### RECORDED DATA
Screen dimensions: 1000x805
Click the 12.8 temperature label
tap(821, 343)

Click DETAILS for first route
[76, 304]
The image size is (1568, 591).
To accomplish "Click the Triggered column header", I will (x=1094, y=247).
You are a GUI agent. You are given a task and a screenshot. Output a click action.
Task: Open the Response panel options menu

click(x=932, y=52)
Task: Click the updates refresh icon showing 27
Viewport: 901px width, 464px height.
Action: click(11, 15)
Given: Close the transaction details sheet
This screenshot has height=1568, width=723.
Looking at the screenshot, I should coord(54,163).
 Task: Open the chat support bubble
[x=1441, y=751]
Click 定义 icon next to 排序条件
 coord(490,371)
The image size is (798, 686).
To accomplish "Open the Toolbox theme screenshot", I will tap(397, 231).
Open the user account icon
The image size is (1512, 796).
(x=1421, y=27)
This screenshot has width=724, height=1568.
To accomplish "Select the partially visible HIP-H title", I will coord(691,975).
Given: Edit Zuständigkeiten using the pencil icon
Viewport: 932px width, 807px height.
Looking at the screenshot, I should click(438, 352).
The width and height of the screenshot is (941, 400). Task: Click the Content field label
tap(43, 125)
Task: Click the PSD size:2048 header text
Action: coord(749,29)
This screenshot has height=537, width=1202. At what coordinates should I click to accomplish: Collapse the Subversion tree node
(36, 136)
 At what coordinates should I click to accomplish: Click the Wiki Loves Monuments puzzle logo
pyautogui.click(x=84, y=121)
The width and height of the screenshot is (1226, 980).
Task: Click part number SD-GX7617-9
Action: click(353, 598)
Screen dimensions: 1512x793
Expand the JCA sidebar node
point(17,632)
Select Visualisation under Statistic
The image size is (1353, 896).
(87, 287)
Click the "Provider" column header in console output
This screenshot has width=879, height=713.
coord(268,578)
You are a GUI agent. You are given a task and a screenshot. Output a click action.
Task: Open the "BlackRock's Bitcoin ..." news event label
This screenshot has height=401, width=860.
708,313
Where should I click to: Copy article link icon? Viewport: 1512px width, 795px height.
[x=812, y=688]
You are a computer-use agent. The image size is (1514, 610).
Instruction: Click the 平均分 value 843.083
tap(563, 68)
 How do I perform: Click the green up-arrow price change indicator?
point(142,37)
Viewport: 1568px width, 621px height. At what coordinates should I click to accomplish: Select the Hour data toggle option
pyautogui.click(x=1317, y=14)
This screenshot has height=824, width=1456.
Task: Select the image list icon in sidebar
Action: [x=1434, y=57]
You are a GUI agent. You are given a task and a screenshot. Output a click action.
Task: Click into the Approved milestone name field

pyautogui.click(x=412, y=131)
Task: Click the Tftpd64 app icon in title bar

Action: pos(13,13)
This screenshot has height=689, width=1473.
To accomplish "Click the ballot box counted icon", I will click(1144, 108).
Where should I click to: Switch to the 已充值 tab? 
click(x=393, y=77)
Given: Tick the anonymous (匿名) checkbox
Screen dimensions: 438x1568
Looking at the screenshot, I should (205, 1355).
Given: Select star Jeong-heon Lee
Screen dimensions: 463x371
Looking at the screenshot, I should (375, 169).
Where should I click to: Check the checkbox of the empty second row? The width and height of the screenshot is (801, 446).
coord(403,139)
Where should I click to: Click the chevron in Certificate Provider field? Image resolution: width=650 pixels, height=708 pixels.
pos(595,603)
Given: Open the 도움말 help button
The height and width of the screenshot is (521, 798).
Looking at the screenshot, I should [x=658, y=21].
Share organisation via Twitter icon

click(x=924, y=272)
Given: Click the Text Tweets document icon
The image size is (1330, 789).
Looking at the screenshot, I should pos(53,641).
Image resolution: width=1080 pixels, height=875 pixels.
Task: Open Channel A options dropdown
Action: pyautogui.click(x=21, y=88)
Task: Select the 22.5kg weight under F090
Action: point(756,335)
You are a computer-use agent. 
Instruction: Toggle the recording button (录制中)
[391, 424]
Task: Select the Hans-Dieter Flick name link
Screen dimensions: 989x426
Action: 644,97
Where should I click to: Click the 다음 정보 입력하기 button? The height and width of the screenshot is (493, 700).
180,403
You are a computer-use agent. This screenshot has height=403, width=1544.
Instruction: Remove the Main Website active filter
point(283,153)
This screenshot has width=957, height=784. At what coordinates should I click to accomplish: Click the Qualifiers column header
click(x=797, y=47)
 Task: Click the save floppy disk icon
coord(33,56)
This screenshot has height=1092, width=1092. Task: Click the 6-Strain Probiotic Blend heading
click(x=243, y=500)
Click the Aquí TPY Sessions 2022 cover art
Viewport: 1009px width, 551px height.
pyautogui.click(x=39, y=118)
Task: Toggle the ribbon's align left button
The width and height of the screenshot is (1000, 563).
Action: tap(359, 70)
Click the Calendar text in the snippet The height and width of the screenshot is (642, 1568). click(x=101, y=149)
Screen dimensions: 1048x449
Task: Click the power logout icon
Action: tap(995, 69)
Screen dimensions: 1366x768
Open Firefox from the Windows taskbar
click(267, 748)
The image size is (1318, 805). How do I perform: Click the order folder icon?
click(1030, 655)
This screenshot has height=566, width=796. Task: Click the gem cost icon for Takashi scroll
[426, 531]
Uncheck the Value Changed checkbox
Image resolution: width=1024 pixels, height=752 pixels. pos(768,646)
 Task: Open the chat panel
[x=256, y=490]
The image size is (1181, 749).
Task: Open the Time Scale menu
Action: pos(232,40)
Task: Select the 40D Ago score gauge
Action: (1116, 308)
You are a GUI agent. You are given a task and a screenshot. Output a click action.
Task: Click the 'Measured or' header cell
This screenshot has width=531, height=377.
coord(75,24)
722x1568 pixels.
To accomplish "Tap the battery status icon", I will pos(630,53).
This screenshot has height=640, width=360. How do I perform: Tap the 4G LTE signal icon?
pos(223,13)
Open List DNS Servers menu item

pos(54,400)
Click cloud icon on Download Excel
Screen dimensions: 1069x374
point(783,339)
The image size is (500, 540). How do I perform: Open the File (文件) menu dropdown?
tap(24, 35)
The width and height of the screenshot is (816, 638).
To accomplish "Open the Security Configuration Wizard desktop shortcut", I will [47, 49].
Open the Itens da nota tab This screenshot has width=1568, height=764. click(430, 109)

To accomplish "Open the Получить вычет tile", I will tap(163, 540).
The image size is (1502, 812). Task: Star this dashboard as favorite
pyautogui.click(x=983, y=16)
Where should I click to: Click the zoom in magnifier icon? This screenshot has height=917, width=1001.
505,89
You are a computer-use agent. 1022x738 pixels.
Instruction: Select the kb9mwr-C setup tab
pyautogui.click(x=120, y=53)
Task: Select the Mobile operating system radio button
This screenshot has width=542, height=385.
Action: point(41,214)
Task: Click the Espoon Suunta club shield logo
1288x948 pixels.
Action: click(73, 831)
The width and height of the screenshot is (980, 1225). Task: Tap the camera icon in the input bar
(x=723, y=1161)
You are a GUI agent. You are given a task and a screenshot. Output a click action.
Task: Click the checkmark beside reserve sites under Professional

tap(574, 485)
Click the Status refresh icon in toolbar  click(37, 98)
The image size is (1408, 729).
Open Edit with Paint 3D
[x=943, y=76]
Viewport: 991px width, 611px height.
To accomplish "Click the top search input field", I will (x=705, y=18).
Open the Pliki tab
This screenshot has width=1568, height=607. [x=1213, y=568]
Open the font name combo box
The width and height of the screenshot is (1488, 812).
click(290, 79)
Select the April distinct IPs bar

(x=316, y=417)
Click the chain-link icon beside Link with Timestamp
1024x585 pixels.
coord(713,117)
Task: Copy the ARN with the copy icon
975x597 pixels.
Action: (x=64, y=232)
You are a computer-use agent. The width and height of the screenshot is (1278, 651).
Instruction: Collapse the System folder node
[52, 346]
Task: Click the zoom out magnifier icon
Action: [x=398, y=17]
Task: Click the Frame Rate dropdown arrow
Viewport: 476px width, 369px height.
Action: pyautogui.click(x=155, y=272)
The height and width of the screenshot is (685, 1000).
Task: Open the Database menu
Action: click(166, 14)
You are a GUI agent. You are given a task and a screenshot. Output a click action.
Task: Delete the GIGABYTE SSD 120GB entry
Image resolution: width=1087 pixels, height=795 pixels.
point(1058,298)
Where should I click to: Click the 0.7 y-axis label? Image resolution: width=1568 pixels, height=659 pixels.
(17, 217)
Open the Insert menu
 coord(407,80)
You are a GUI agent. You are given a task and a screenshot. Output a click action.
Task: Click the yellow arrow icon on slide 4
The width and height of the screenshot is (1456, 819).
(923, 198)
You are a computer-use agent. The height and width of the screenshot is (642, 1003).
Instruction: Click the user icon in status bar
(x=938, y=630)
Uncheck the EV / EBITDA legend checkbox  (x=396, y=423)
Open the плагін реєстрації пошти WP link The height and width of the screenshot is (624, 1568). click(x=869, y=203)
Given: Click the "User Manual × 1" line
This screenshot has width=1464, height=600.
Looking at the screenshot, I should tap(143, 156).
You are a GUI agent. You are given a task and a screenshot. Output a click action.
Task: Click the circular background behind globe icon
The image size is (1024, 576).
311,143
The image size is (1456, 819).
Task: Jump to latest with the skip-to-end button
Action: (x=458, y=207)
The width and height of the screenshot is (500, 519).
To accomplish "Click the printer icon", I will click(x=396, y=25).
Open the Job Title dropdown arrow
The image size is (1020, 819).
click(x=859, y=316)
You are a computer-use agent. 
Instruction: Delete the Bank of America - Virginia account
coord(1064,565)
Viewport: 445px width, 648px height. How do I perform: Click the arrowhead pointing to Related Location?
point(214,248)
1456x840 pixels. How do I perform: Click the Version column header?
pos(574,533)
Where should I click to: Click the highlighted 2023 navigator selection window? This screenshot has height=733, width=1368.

### HOW TO COMPLETE THIS TASK
Every line holding the word "computer" should be copied out of the material.

### FINISHED EXERCISE
You are a computer-use agent. The image size is (1514, 610).
You are a computer-use agent. 
You are a computer-use agent. This screenshot has height=403, width=1544.
You are a computer-use agent. 1022x738 pixels.
You are a computer-use agent. The width and height of the screenshot is (1278, 651).
You are a computer-use agent. The height and width of the screenshot is (642, 1003).
You are a computer-use agent. 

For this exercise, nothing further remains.